Published on Monday, January 22, 2018 7:00:00 AM UTC in Programming

For quite some time now I've been watching the development of Vue.js, listened to talks and tutorials from time to time, read articles - but never made an attempt to actually use it. Why? Maybe I was under the impression that support for TypeScript (which is a main criteria for me with any framework) still is rather fragile and of low priority. Until I read the following a few days ago, that was:

[...] we have included official TypeScript type declarations [...] (Source).

I felt that now is the time to start some first experiments myself. And, frankly, I was pleasantly surprised how simple the setup was. Here's a step by step guide.


I make a few assumptions here; if you feel you want to set-up some of these details differently, you may have to change the steps that follow accordingly. I assume that you want to...

  • ... use Single File Components (SFC)
  • ... create class-style components in TypeScript
  • ... use WebPack

Agree? Good, go!


These are not officially required, but I strongly recommend them to everybody:

  • For editing, I use Visual Studio Code. It has the excellent Vetur extension to support Vue.js, TypeScript and SFC.
  • For debugging and more, there's a Chrome extension (apparently also available for other browsers) to inspect your app in detail. Install it now.

Step-by-step guide

Make sure you have the CLI installed globally:

npm i -g vue-cli

Create a new app

This is quite simple:

vue init webpack my-fancy-project

Answer all the questions as you like, and there you go. By the end, you should be able to go to your new project folder and use:

npm run dev

... and have a running development environment that hosts your app on port 8080. But enough procastination, on to the important parts!

Install dev dependencies

For TypeScript support, install:

yarn add typescript ts-loader vue-property-decorator --dev

I'm using Yarn, and you should too. But NPM should be OK too, of course :).

Short explanation:

  • typescript is the actual TypeScript compiler
  • ts-loader is the required loader for WebPack
  • vue-property-decorator adds decorators that support writing class-based components. It also re-exports vue-class-decorator so you don't have to pull that in manually.

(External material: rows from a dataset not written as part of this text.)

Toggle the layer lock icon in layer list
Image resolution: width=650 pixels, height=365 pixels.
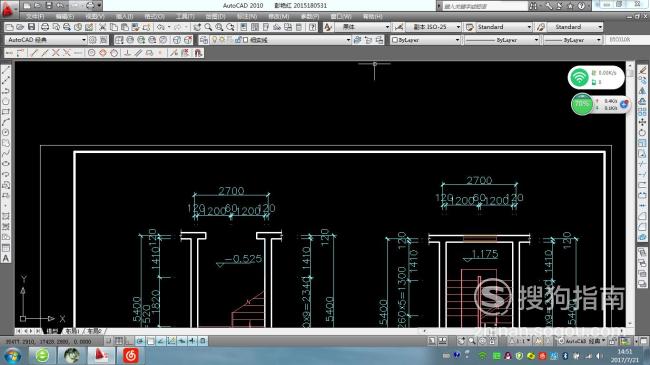pyautogui.click(x=238, y=40)
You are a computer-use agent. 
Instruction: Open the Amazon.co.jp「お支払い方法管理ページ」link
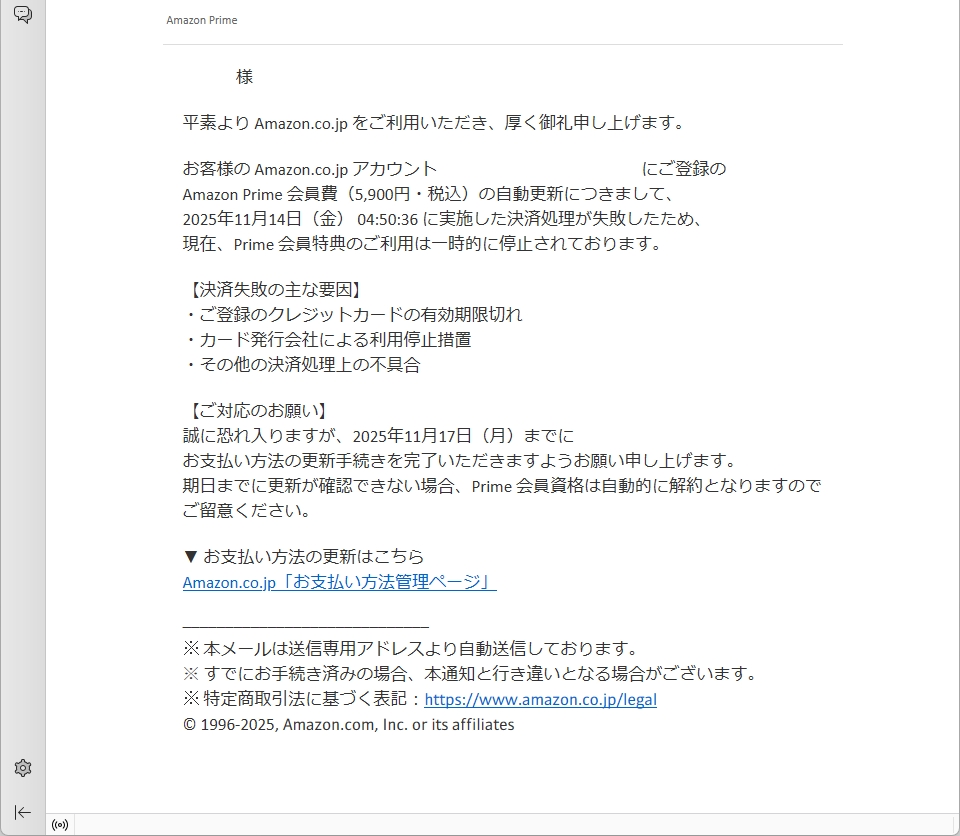(x=339, y=582)
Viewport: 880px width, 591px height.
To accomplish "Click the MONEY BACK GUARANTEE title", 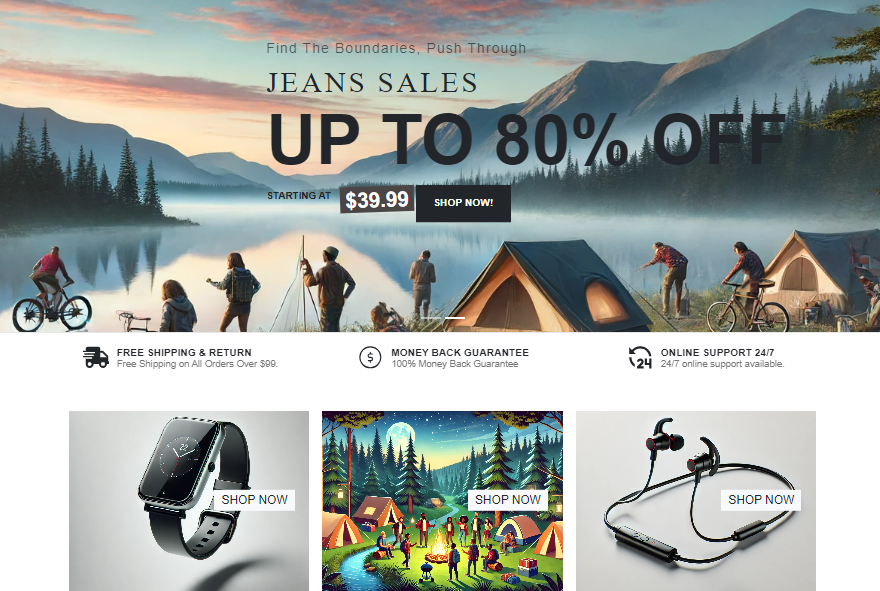I will point(460,352).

TypeScript compiler configuration

That one is simple: create a new tsconfig.json file in the root of your project folder, containing:

  "compilerOptions": {
    "lib": ["dom", "es5", "es2015"],
    "target": "es5",
    "strict": true,
    "module": "es2015",
    "moduleResolution": "node",
    "emitDecoratorMetadata": true,
    "experimentalDecorators": true
  "include": [

There are some important/required parts, like:

  • The decorator stuff, to enable class-based components properly.
  • The target and module format to bring the output in line with what Vue.js supports.
  • Enabling strict options is always a good idea, but some parts are even required by Vue.js for better typing support.

Adjust WebPack

There's three things we need to do to configure WebPack:

  1. Make it work on TypeScript files in general.
  2. Make it understand what to do with TypeScript files in detail.
  3. Make sure it uses a TypeScript entry point instead of the current JavaScript one.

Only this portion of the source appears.